“By building more and more roads, we have made it almost impossible to solve our transportation problems”
- Allen Biehler, Secretary, Pennsylvania DOT and Chair, AASHTO Standing Committee on Highways
Every state Department of Transportation (DOT) is led by a chief executive. In some states, they’re called the “secretary.” In others, the “director.” In New York, we call the state DOT chief “commissioner,” and last week, Governor Cuomo named Joan McDonald as the next Commissioner of New York State DOT.
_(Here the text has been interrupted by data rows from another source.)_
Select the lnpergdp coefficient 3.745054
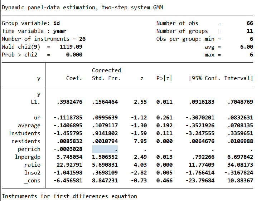266x201 pixels. coord(69,157)

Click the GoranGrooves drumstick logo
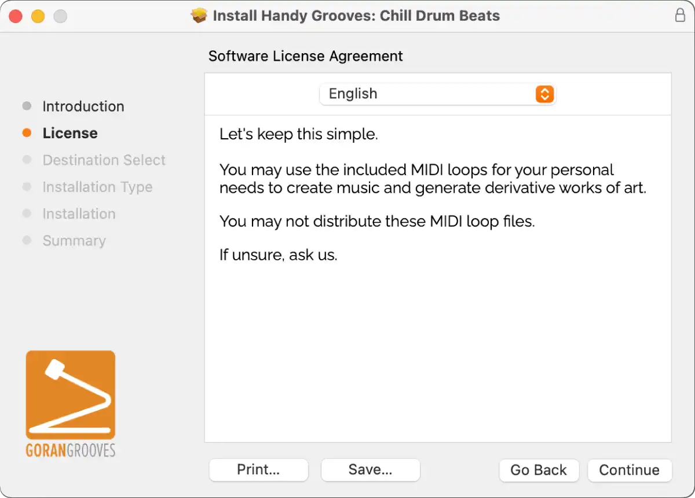[71, 394]
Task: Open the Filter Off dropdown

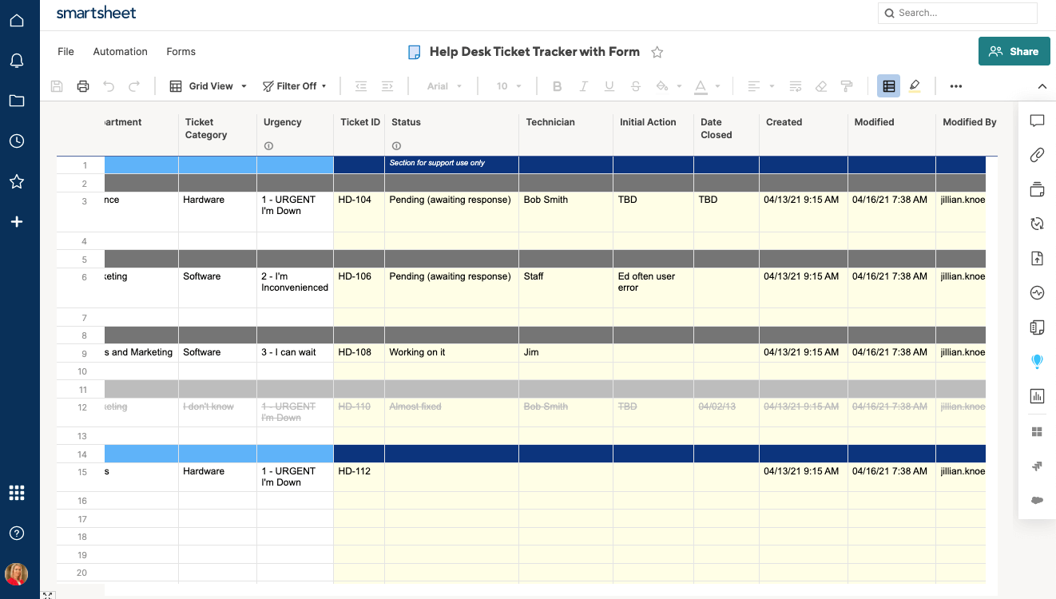Action: coord(295,86)
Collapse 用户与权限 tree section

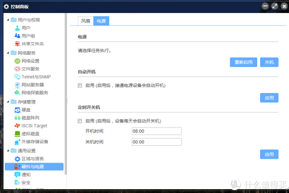coord(7,20)
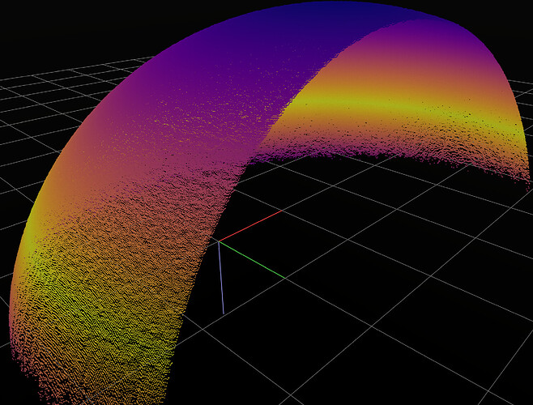Click the far tip of the red axis
The width and height of the screenshot is (533, 405).
280,211
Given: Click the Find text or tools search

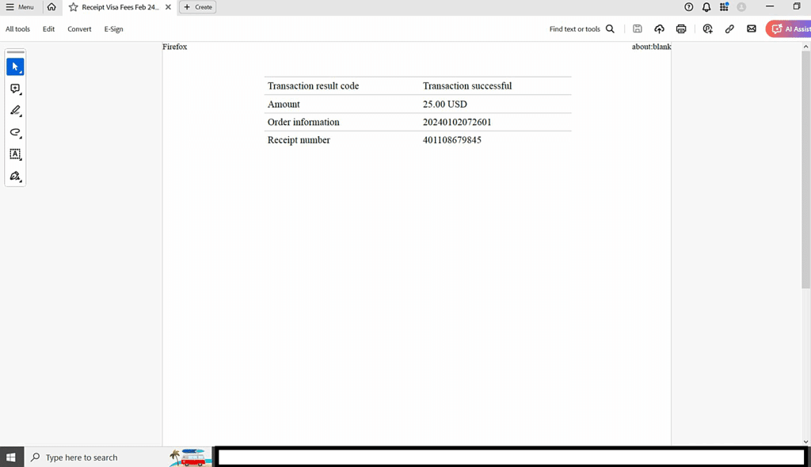Looking at the screenshot, I should click(x=581, y=29).
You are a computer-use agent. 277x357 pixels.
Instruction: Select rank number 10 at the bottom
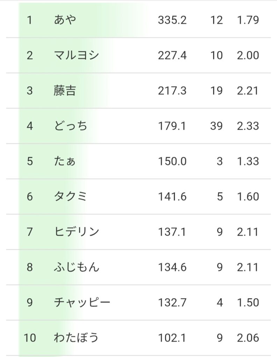pos(30,338)
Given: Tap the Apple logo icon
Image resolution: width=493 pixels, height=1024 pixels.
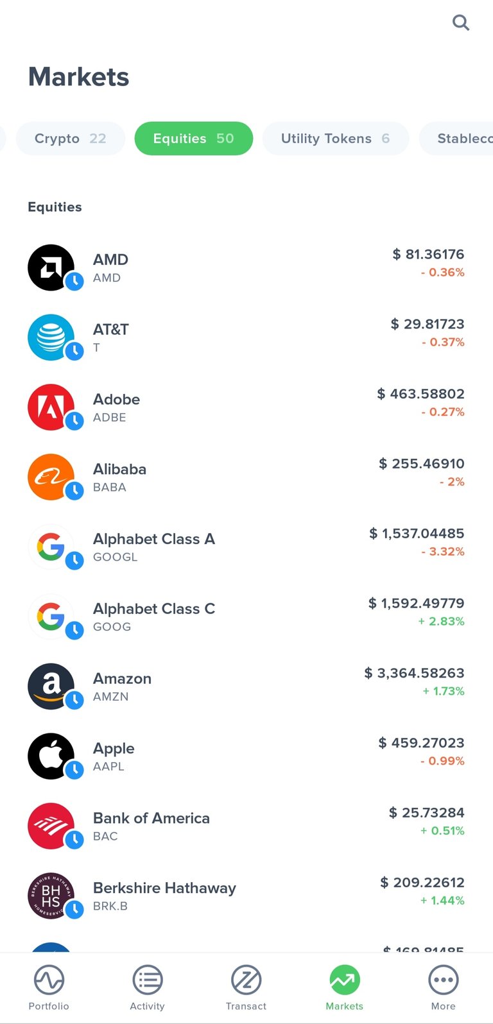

NYSDOT staff have already demonstrated a strong inclination to support community-based transportation projects, like the redesign of State Route 376 in Poughkeepsie as a complete street. Commissioner McDonald needs to make projects like this the centerpiece of her administration. Photo: Project for Public Spaces
Although they have been reluctant to play an active role in land use planning, state DOTs have a huge impact on how their states grow and develop. Since the dawn of the post-WWII freeway era, the vast majority of state DOTs have declined to address concerns which we now group under the banners of sustainability and livability. The result has been unsustainable growth (sprawl) and precarious dependence on a single mode (driving). This in turn has produced extreme vulnerability to rising fuel prices, mounting emissions that have us on a course for catastrophic climate change, and alarming declines in public health.
Ironically, single-minded spending on high-speed freeways has not even accomplished transportation goals. Congestion has grown exponentially worse; more than 1,000 people lose their lives on New York’s roads each year; and the physical condition of transportation infrastructure is declining.
It is time to accept that transportation investments in livability and sustainability are essential to New York’s future, and incoming Commissioner McDonald must lead the way. DOT chiefs have enormous capability to set agendas, shift billions of dollars in transportation investments, and change agency culture. Commissioner McDonald can help New York pick itself up and get back into the race with other states leading the way on 21st Century transportation policy. In so doing, she can build on the foundation for smart transportation and land use solutions that the previous administration began to create, before getting sidetracked by financial woes.
Will McDonald follow the innovative path set by New York City’s own Janette Sadik-Khan, or will she run a state DOT content with business-as-usual planning? In the hopes that the Cuomo Administration recognizes that in tough financial times, New York needs more progressive transportation planning and investment, not less, below are a series of recommendations based on my work with state DOTs around the country.
1. Take the nationally trend-setting GreenLITES program to the next level
The NYSDOT GreenLITES program is a brilliant effort to integrate principles of livability and sustainability into transportation projects from start to finish, which has already received national recognition. Early GreenLITES initiatives have retrofit roads to prevent pollution from stormwater runoff and, in partnership with the Nature Conversancy, targeted invasive species in the Adirondacks.
GreenLITES can be powerful because it begins at the beginning, with the selection of projects. We have to start feeding smart, sustainable transportation projects into the state DOT pipeline, otherwise we’re just dressing up 20th Century solutions to make them appear like 21st Century solutions. For instance, some have called the application of complete streets and sustainability principles to the widening of Route 347 in Long Island a case of transportation greenwashing.